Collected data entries
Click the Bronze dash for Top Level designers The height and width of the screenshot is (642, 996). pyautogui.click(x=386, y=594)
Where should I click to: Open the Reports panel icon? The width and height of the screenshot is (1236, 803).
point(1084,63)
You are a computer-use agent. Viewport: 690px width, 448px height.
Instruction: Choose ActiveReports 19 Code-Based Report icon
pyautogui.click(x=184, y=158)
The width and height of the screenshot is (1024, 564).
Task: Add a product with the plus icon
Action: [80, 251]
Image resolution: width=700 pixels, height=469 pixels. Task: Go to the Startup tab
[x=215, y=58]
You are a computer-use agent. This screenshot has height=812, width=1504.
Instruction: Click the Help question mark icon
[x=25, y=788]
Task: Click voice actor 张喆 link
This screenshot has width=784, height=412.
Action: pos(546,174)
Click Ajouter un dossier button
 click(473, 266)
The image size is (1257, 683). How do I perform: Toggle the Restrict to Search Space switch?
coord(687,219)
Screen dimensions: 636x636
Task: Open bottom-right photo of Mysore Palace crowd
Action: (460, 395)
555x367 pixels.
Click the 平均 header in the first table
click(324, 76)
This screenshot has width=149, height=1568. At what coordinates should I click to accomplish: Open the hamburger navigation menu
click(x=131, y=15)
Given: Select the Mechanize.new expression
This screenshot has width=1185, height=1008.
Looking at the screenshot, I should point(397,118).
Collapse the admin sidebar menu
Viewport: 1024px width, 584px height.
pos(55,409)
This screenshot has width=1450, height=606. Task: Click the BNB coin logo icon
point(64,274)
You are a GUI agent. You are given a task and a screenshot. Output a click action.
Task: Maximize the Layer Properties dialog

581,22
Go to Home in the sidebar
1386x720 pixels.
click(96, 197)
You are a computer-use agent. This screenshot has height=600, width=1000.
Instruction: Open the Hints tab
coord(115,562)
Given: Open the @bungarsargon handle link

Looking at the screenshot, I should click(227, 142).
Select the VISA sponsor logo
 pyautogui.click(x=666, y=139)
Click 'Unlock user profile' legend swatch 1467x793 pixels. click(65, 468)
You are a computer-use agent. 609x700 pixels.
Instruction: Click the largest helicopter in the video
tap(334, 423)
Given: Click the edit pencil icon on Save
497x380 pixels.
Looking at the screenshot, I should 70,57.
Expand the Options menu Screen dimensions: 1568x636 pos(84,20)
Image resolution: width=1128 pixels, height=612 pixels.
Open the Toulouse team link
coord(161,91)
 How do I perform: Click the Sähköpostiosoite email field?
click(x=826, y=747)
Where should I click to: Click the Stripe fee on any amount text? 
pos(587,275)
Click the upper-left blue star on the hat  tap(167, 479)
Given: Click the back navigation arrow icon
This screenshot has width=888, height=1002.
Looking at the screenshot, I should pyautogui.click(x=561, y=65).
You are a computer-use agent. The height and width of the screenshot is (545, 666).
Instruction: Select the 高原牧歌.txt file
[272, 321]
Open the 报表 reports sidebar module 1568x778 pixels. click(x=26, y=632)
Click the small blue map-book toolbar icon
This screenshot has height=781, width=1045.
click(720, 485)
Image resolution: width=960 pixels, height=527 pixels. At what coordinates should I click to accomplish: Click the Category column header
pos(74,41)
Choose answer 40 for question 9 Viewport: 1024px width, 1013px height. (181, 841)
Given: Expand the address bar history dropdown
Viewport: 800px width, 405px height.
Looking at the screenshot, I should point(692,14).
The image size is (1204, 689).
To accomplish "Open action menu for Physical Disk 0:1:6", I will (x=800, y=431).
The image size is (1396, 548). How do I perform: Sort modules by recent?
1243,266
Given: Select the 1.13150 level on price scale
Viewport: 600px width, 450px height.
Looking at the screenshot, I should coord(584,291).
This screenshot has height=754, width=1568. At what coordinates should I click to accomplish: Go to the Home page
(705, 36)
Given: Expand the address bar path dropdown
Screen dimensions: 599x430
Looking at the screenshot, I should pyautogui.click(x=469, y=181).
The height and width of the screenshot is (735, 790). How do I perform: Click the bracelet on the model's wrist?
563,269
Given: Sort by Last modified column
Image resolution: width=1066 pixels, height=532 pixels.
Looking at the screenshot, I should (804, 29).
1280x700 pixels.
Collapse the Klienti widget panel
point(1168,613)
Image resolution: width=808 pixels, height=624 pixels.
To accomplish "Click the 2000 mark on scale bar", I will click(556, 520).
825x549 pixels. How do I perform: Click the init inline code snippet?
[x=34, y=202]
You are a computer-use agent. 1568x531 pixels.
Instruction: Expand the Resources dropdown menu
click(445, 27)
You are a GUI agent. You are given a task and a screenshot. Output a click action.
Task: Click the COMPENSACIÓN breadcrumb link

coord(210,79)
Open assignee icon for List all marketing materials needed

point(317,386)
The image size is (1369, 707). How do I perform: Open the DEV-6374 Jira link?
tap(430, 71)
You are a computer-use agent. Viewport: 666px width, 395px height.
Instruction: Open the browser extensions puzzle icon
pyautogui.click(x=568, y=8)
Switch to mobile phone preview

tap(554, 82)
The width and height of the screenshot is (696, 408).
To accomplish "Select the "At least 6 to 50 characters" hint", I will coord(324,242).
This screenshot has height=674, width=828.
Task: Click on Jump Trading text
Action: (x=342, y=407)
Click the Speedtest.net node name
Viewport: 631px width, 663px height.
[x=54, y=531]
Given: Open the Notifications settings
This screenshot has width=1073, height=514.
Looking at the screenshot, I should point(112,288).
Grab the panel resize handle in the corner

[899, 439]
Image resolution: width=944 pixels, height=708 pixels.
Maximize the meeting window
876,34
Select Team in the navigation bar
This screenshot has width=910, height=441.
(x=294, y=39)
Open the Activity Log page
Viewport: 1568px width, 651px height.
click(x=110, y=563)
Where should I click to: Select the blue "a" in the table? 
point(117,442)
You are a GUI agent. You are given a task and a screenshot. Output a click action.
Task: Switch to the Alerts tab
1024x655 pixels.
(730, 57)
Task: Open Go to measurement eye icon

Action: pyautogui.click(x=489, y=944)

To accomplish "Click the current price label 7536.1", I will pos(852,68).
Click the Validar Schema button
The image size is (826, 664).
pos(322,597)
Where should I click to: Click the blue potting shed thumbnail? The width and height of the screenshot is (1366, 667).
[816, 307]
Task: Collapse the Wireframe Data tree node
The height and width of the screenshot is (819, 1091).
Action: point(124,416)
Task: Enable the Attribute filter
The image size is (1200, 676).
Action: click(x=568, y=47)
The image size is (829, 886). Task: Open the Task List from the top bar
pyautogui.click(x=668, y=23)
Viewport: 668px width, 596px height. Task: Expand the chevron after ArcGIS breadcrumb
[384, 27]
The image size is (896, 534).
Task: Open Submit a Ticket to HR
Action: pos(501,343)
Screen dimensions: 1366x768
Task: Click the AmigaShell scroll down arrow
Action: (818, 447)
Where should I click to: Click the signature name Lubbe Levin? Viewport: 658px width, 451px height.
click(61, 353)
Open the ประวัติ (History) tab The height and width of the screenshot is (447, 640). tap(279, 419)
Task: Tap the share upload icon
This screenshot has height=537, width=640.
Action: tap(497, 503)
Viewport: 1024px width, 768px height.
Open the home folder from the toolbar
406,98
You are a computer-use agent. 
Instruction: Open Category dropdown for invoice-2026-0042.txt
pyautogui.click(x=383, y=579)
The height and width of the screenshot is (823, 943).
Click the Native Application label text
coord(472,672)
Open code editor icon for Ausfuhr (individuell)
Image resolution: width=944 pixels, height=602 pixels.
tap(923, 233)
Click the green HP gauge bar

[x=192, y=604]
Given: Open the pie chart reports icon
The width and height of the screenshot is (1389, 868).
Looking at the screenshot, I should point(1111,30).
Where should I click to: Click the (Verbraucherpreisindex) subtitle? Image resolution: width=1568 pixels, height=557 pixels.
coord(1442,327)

▸ ACTION ITEM: The records above need to be retyped in full, exactly as given.

▸ SOLVED PROBLEM:
Click the Bronze dash for Top Level designers The height and width of the screenshot is (642, 996). pyautogui.click(x=386, y=594)
Where should I click to: Open the Reports panel icon? The width and height of the screenshot is (1236, 803).
point(1084,63)
You are a computer-use agent. Viewport: 690px width, 448px height.
Instruction: Choose ActiveReports 19 Code-Based Report icon
pyautogui.click(x=184, y=158)
The width and height of the screenshot is (1024, 564).
Task: Add a product with the plus icon
Action: [80, 251]
Image resolution: width=700 pixels, height=469 pixels. Task: Go to the Startup tab
[x=215, y=58]
You are a computer-use agent. This screenshot has height=812, width=1504.
Instruction: Click the Help question mark icon
[x=25, y=788]
Task: Click voice actor 张喆 link
This screenshot has width=784, height=412.
Action: pos(546,174)
Click Ajouter un dossier button
 click(473, 266)
The image size is (1257, 683). How do I perform: Toggle the Restrict to Search Space switch?
coord(687,219)
Screen dimensions: 636x636
Task: Open bottom-right photo of Mysore Palace crowd
Action: (460, 395)
555x367 pixels.
Click the 平均 header in the first table
click(324, 76)
This screenshot has width=149, height=1568. At what coordinates should I click to accomplish: Open the hamburger navigation menu
click(x=131, y=15)
Given: Select the Mechanize.new expression
This screenshot has width=1185, height=1008.
Looking at the screenshot, I should point(397,118).
Collapse the admin sidebar menu
Viewport: 1024px width, 584px height.
pos(55,409)
This screenshot has width=1450, height=606. Task: Click the BNB coin logo icon
point(64,274)
You are a GUI agent. You are given a task and a screenshot. Output a click action.
Task: Maximize the Layer Properties dialog

581,22
Go to Home in the sidebar
1386x720 pixels.
click(96, 197)
You are a computer-use agent. This screenshot has height=600, width=1000.
Instruction: Open the Hints tab
coord(115,562)
Given: Open the @bungarsargon handle link

Looking at the screenshot, I should click(227, 142).
Select the VISA sponsor logo
 pyautogui.click(x=666, y=139)
Click 'Unlock user profile' legend swatch 1467x793 pixels. click(65, 468)
You are a computer-use agent. 609x700 pixels.
Instruction: Click the largest helicopter in the video
tap(334, 423)
Given: Click the edit pencil icon on Save
497x380 pixels.
Looking at the screenshot, I should 70,57.
Expand the Options menu Screen dimensions: 1568x636 pos(84,20)
Image resolution: width=1128 pixels, height=612 pixels.
Open the Toulouse team link
coord(161,91)
 How do I perform: Click the Sähköpostiosoite email field?
click(x=826, y=747)
Where should I click to: Click the Stripe fee on any amount text? 
pos(587,275)
Click the upper-left blue star on the hat  tap(167, 479)
Given: Click the back navigation arrow icon
This screenshot has width=888, height=1002.
Looking at the screenshot, I should pyautogui.click(x=561, y=65).
You are a computer-use agent. The height and width of the screenshot is (545, 666).
Instruction: Select the 高原牧歌.txt file
[272, 321]
Open the 报表 reports sidebar module 1568x778 pixels. click(x=26, y=632)
Click the small blue map-book toolbar icon
This screenshot has height=781, width=1045.
click(720, 485)
Image resolution: width=960 pixels, height=527 pixels. At what coordinates should I click to accomplish: Click the Category column header
pos(74,41)
Choose answer 40 for question 9 Viewport: 1024px width, 1013px height. (181, 841)
Given: Expand the address bar history dropdown
Viewport: 800px width, 405px height.
Looking at the screenshot, I should point(692,14).
The image size is (1204, 689).
To accomplish "Open action menu for Physical Disk 0:1:6", I will (x=800, y=431).
The image size is (1396, 548). How do I perform: Sort modules by recent?
1243,266
Given: Select the 1.13150 level on price scale
Viewport: 600px width, 450px height.
Looking at the screenshot, I should coord(584,291).
This screenshot has height=754, width=1568. At what coordinates should I click to accomplish: Go to the Home page
(705, 36)
Given: Expand the address bar path dropdown
Screen dimensions: 599x430
Looking at the screenshot, I should pyautogui.click(x=469, y=181).
The height and width of the screenshot is (735, 790). How do I perform: Click the bracelet on the model's wrist?
563,269
Given: Sort by Last modified column
Image resolution: width=1066 pixels, height=532 pixels.
Looking at the screenshot, I should (804, 29).
1280x700 pixels.
Collapse the Klienti widget panel
point(1168,613)
Image resolution: width=808 pixels, height=624 pixels.
To accomplish "Click the 2000 mark on scale bar", I will click(556, 520).
825x549 pixels. How do I perform: Click the init inline code snippet?
[x=34, y=202]
You are a computer-use agent. 1568x531 pixels.
Instruction: Expand the Resources dropdown menu
click(445, 27)
You are a GUI agent. You are given a task and a screenshot. Output a click action.
Task: Click the COMPENSACIÓN breadcrumb link

coord(210,79)
Open assignee icon for List all marketing materials needed

point(317,386)
The image size is (1369, 707). How do I perform: Open the DEV-6374 Jira link?
tap(430, 71)
You are a computer-use agent. Viewport: 666px width, 395px height.
Instruction: Open the browser extensions puzzle icon
pyautogui.click(x=568, y=8)
Switch to mobile phone preview

tap(554, 82)
The width and height of the screenshot is (696, 408).
To accomplish "Select the "At least 6 to 50 characters" hint", I will coord(324,242).
This screenshot has height=674, width=828.
Task: Click on Jump Trading text
Action: (x=342, y=407)
Click the Speedtest.net node name
Viewport: 631px width, 663px height.
[x=54, y=531]
Given: Open the Notifications settings
This screenshot has width=1073, height=514.
Looking at the screenshot, I should point(112,288).
Grab the panel resize handle in the corner

[899, 439]
Image resolution: width=944 pixels, height=708 pixels.
Maximize the meeting window
876,34
Select Team in the navigation bar
This screenshot has width=910, height=441.
(x=294, y=39)
Open the Activity Log page
Viewport: 1568px width, 651px height.
click(x=110, y=563)
Where should I click to: Select the blue "a" in the table? 
point(117,442)
You are a GUI agent. You are given a task and a screenshot. Output a click action.
Task: Switch to the Alerts tab
1024x655 pixels.
(730, 57)
Task: Open Go to measurement eye icon

Action: pyautogui.click(x=489, y=944)

To accomplish "Click the current price label 7536.1", I will pos(852,68).
Click the Validar Schema button
The image size is (826, 664).
pos(322,597)
Where should I click to: Click the blue potting shed thumbnail? The width and height of the screenshot is (1366, 667).
[816, 307]
Task: Collapse the Wireframe Data tree node
The height and width of the screenshot is (819, 1091).
Action: point(124,416)
Task: Enable the Attribute filter
The image size is (1200, 676).
Action: click(x=568, y=47)
The image size is (829, 886). Task: Open the Task List from the top bar
pyautogui.click(x=668, y=23)
Viewport: 668px width, 596px height. Task: Expand the chevron after ArcGIS breadcrumb
[384, 27]
The image size is (896, 534).
Task: Open Submit a Ticket to HR
Action: pos(501,343)
Screen dimensions: 1366x768
Task: Click the AmigaShell scroll down arrow
Action: (818, 447)
Where should I click to: Click the signature name Lubbe Levin? Viewport: 658px width, 451px height.
click(61, 353)
Open the ประวัติ (History) tab The height and width of the screenshot is (447, 640). tap(279, 419)
Task: Tap the share upload icon
This screenshot has height=537, width=640.
Action: tap(497, 503)
Viewport: 1024px width, 768px height.
Open the home folder from the toolbar
406,98
You are a computer-use agent. 
Instruction: Open Category dropdown for invoice-2026-0042.txt
pyautogui.click(x=383, y=579)
The height and width of the screenshot is (823, 943).
Click the Native Application label text
coord(472,672)
Open code editor icon for Ausfuhr (individuell)
Image resolution: width=944 pixels, height=602 pixels.
tap(923, 233)
Click the green HP gauge bar

[x=192, y=604]
Given: Open the pie chart reports icon
The width and height of the screenshot is (1389, 868).
Looking at the screenshot, I should point(1111,30).
Where should I click to: Click the (Verbraucherpreisindex) subtitle? Image resolution: width=1568 pixels, height=557 pixels.
coord(1442,327)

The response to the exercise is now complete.